__Problem to work on__: Reproduce exactly the lines of the material beneath, from the line that contains "The height and width of the screenshot is (187, 322)." to the line that contains "You are a computer-use agent. 671x549 pixels.", both included, and no other lines.

+===+

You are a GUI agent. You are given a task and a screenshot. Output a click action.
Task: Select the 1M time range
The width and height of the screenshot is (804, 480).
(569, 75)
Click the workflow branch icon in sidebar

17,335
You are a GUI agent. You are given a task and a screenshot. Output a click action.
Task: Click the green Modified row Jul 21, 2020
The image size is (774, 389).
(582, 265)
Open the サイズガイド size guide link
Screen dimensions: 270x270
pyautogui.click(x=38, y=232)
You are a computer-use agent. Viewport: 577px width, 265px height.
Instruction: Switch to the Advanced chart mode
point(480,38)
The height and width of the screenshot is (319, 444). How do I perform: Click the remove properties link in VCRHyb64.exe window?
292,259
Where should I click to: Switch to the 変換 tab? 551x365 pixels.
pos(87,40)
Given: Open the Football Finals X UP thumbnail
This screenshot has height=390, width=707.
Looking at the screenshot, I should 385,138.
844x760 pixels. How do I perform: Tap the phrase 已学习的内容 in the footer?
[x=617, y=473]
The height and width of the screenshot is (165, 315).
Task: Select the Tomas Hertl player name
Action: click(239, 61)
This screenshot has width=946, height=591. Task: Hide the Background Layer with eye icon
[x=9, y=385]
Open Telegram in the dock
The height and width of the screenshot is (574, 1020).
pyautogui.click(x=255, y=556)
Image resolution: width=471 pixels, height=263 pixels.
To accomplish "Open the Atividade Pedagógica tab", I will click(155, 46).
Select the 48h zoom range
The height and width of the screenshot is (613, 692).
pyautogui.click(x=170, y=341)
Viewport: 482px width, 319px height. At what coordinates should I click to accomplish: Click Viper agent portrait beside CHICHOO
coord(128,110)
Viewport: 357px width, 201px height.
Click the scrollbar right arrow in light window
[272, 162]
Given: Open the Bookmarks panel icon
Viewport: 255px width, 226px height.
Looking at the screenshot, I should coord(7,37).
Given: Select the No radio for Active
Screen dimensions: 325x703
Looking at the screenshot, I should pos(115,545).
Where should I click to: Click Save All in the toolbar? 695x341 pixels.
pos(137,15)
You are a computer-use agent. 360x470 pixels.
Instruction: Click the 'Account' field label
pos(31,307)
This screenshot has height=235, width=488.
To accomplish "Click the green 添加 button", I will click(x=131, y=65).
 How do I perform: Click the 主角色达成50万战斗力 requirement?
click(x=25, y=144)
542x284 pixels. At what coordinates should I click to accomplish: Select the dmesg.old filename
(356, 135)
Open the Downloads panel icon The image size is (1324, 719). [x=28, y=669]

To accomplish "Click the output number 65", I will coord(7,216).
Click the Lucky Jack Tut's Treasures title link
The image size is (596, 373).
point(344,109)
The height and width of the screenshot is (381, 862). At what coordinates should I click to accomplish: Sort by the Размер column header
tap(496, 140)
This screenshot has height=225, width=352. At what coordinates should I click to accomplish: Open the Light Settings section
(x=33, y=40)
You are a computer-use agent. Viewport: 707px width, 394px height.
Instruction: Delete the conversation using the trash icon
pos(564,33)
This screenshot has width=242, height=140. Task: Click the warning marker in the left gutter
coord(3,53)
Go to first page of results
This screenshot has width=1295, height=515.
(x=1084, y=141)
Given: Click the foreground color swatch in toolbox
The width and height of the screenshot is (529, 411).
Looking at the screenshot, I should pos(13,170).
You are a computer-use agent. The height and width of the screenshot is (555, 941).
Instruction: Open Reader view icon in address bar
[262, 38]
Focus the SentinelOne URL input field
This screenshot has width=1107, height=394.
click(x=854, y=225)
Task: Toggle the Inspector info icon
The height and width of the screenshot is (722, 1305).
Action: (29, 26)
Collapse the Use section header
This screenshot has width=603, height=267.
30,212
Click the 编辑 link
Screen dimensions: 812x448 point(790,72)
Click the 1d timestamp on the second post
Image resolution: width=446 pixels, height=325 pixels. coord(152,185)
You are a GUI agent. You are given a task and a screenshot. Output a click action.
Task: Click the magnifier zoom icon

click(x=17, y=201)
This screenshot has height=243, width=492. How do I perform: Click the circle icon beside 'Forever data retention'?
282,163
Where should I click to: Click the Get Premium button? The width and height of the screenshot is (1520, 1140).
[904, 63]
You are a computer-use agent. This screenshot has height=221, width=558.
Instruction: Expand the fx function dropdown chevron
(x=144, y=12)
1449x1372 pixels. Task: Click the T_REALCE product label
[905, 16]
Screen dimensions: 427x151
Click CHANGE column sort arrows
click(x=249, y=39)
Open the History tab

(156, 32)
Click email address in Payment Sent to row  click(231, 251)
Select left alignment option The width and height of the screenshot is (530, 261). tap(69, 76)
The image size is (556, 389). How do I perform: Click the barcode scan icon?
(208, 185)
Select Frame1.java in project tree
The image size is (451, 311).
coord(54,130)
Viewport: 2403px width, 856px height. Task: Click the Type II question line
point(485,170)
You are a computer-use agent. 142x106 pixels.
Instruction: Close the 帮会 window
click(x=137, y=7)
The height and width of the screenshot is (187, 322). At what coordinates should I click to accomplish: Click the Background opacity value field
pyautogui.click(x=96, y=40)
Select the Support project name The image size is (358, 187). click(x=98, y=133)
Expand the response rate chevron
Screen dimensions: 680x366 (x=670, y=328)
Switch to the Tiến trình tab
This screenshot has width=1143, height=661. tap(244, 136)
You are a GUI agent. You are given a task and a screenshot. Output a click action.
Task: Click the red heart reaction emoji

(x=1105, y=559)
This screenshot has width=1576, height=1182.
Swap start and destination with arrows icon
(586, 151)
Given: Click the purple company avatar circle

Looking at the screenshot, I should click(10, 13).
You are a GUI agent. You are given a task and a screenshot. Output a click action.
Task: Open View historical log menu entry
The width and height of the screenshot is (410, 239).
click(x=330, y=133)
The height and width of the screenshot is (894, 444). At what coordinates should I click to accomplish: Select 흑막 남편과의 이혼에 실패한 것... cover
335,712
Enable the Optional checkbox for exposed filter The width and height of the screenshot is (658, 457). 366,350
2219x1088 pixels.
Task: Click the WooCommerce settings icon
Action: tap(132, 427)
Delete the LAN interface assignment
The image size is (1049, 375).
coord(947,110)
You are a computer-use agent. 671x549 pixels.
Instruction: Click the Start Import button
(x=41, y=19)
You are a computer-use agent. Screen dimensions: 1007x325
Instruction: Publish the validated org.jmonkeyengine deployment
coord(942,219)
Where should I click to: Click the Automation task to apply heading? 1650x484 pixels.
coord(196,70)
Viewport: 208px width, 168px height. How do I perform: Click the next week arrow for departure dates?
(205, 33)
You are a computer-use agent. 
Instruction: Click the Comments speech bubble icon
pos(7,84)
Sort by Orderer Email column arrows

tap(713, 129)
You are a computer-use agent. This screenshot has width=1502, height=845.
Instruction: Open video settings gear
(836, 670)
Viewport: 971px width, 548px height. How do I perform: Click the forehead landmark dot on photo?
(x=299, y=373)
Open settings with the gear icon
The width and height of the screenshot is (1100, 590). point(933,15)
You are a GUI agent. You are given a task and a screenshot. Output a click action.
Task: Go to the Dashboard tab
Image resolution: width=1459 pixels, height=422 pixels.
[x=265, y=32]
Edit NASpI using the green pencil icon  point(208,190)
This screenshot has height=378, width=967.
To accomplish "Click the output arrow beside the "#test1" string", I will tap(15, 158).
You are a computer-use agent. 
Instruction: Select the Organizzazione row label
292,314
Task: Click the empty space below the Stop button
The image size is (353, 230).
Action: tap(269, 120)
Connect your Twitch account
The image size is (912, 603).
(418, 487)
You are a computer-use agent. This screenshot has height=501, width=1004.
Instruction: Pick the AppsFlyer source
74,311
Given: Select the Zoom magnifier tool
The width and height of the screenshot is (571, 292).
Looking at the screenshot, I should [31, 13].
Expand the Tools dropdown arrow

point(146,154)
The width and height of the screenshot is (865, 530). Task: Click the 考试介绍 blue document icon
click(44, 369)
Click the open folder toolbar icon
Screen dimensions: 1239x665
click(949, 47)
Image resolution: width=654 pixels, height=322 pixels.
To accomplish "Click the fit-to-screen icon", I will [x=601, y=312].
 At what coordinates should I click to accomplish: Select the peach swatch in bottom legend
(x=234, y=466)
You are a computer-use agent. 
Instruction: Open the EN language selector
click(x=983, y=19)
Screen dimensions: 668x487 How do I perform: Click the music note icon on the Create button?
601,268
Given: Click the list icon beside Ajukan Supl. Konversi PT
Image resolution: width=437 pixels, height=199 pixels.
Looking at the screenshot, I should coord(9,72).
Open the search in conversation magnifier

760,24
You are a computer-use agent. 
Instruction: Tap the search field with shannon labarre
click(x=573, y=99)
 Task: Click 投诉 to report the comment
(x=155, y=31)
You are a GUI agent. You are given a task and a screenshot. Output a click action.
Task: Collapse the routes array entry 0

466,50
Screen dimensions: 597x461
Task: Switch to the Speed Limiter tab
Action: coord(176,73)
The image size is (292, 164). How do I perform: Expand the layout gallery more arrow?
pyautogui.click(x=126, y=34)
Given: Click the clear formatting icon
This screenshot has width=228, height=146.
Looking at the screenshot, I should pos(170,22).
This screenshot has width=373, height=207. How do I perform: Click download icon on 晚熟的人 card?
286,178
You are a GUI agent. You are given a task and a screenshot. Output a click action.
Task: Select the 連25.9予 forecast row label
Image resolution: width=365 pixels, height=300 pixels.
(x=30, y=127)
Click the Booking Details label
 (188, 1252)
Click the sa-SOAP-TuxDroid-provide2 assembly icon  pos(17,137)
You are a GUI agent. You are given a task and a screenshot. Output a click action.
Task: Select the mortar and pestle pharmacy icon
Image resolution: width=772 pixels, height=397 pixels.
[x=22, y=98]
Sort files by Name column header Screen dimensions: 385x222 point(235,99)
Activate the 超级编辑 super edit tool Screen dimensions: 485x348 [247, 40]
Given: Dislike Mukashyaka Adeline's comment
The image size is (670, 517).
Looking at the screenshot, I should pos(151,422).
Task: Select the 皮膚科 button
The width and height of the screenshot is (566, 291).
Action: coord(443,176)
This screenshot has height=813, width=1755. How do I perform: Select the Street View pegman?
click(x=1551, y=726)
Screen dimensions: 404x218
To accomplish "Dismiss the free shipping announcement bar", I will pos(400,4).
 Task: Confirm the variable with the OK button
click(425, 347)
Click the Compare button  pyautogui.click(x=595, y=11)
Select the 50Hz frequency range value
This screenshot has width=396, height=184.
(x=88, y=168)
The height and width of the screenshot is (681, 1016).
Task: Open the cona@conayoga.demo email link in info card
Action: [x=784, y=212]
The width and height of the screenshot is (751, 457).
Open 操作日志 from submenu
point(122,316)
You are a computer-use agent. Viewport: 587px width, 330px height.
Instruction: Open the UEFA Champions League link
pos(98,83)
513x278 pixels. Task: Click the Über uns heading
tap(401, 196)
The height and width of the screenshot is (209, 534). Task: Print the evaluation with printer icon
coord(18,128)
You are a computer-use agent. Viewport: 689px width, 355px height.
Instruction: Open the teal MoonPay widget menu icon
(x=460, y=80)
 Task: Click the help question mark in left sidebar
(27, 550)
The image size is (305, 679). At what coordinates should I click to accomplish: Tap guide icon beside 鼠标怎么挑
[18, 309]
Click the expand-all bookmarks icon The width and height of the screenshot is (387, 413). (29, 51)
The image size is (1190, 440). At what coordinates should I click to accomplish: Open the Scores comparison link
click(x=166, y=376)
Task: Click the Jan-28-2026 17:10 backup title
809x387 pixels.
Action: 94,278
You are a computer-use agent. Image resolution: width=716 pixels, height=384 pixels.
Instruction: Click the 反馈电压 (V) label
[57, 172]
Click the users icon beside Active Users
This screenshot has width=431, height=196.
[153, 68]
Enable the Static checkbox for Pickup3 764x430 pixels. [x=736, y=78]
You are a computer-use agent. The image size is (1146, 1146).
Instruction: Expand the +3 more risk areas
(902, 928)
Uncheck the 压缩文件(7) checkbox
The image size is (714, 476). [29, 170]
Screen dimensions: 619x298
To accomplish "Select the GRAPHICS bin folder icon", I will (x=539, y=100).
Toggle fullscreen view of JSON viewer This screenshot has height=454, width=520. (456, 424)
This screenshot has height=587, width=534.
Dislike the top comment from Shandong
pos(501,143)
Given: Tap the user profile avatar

+===+

__Response area__:
The height and width of the screenshot is (187, 322). At what coordinates should I click to accomplish: Click the Background opacity value field
pyautogui.click(x=96, y=40)
Select the Support project name The image size is (358, 187). click(x=98, y=133)
Expand the response rate chevron
Screen dimensions: 680x366 (x=670, y=328)
Switch to the Tiến trình tab
This screenshot has width=1143, height=661. tap(244, 136)
You are a GUI agent. You are given a task and a screenshot. Output a click action.
Task: Click the red heart reaction emoji

(x=1105, y=559)
This screenshot has width=1576, height=1182.
Swap start and destination with arrows icon
(586, 151)
Given: Click the purple company avatar circle

Looking at the screenshot, I should click(10, 13).
You are a GUI agent. You are given a task and a screenshot. Output a click action.
Task: Open View historical log menu entry
The width and height of the screenshot is (410, 239).
click(x=330, y=133)
The height and width of the screenshot is (894, 444). At what coordinates should I click to accomplish: Select 흑막 남편과의 이혼에 실패한 것... cover
335,712
Enable the Optional checkbox for exposed filter The width and height of the screenshot is (658, 457). 366,350
2219x1088 pixels.
Task: Click the WooCommerce settings icon
Action: tap(132, 427)
Delete the LAN interface assignment
The image size is (1049, 375).
coord(947,110)
You are a computer-use agent. 671x549 pixels.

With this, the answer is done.